What is the input format of fastText and why does my model doesn't give me a meaningful similar output?

820 views Asked by At

My goal is to find similarities between a word and a document. For example, I want to find the similarity between "new" and a document, for simplicity, say "Hello World!".

I used word2vec from gensim, but the problem is it does not find the similarity for an unseen word. Thus, I tried to use fastText from gensim as it can find similarity for words that are out of vocabulary.

Here is a sample of my document data:

[['This', 'is', 'the', 'only', 'rule', 'of', 'our', 'household'],
 ['If',
  'you',
  'feel',
  'a',
  'presence',
  'standing',
  'over',
  'you',
  'while',
  'you',
  'sleep',
  'do'],
 ['NOT', 'open', 'your', 'eyes'],
 ['Ignore', 'it', 'and', 'try', 'to', 'fall', 'asleep'],
 ['This',
  'may',
  'sound',
  'a',
  'bit',
  'like',
  'the',
  'show',
  'Bird',
  'Box',
  'from',
  'Netflix']]

I simply train data like this:

from gensim.models.fasttext import FastText

model = FastText(sentences_cleaned)

Consequently, I want to find the similarity between say, "rule" and this document.

model.wv.most_similar("rule")

However, fastText gives me this:

[('the', 0.1334390938282013),
 ('they', 0.12790171802043915),
 ('in', 0.12731242179870605),
 ('not', 0.12656228244304657),
 ('and', 0.11071767657995224),
 ('of', 0.08563747256994247),
 ('I', 0.06609072536230087),
 ('that', 0.05195673555135727),
 ('The', 0.002402491867542267),
 ('my', -0.009009800851345062)]

Obviously, it must have "rule" as the top similarity since the word "rule" appears in the first sentence of the document. I also tried stemming/lemmatization, but it doesn't work either.
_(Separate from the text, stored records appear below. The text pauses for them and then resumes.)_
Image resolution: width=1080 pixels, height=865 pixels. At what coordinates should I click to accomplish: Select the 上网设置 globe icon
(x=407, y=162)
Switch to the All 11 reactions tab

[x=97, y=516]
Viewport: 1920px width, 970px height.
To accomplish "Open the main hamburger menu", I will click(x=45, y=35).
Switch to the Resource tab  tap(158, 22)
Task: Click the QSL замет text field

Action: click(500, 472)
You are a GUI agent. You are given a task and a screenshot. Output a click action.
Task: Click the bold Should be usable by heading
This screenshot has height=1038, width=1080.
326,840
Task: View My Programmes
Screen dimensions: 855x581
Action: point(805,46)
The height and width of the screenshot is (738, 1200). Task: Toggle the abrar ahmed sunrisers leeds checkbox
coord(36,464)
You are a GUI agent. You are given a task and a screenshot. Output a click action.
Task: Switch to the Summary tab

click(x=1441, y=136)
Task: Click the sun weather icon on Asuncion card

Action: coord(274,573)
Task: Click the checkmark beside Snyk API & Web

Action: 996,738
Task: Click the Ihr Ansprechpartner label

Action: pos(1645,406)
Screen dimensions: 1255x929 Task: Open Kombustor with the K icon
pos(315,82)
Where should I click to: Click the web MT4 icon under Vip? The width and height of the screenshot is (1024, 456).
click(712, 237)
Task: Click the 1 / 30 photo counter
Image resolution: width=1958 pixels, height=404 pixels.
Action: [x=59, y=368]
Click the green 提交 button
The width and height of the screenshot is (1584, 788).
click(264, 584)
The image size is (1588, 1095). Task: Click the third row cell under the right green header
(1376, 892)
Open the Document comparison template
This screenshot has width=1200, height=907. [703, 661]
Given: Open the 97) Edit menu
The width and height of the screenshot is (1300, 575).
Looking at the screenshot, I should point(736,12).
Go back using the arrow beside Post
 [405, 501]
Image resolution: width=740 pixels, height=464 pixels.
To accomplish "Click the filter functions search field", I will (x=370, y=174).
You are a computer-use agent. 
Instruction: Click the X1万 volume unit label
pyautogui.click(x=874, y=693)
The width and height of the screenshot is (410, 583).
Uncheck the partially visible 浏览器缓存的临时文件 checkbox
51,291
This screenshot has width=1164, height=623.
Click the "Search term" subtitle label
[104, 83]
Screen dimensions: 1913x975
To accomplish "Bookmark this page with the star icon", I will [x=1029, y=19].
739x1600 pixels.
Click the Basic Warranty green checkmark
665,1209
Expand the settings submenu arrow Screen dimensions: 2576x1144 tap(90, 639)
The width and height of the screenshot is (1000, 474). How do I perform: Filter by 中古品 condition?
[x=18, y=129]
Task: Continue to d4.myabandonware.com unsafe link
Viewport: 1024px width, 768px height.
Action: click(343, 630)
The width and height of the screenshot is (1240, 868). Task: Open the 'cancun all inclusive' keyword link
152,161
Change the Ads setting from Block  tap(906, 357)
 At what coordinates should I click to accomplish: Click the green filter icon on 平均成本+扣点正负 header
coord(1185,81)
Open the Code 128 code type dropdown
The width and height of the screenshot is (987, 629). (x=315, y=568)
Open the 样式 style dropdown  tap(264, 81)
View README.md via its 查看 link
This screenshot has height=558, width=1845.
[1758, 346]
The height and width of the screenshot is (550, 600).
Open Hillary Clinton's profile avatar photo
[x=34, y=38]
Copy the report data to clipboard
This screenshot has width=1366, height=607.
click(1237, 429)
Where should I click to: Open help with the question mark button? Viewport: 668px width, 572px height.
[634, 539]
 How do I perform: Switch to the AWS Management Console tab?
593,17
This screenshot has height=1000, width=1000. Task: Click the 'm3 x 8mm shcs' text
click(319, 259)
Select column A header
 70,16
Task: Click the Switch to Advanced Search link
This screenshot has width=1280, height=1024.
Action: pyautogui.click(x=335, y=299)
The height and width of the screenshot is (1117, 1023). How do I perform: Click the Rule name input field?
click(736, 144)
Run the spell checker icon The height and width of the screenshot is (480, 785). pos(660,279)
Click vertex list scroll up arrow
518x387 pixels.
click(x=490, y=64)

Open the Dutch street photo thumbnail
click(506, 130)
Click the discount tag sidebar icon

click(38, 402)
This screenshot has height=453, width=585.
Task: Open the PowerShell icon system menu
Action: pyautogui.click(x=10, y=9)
Was my input format correct? I've seen lots of documents are using .cor or .bin format and I don't know what are those.

Thanks for any reply!

1

There are 1 answers

3
gojomo On

model.wv.most_similar('rule') asks for that's model's set-of-word-vectors (.wv) to return the words most-similar to 'rule'. That is, you've provided neither any document (multiple words) as a query, nor is there any way for the FastText model to return either a document itself, or a name of any documents. Only words, as it has done.

While FastText trains on texts – lists of word-tokens – it only models words/subwords. So it's unclear what you expected instead: the answer is of the proper form.

Those don't look like words very-much like 'rule', but you'll only get good results from FastText (and similar word2vec-algorithms) if you train them with lots of varied data showing many subtly-contrasting realistic uses of the relevant words.

How many texts, with how many words, are in your sentences_cleaned data? (How many uses of 'rule' and related words?)

In any real FastText/Word2Vec/etc model, trained with asequate data/parameters, no single sentence (like your 1st sentence) can tell you much about what the results "should" be. That only emerged from the full rich dataset.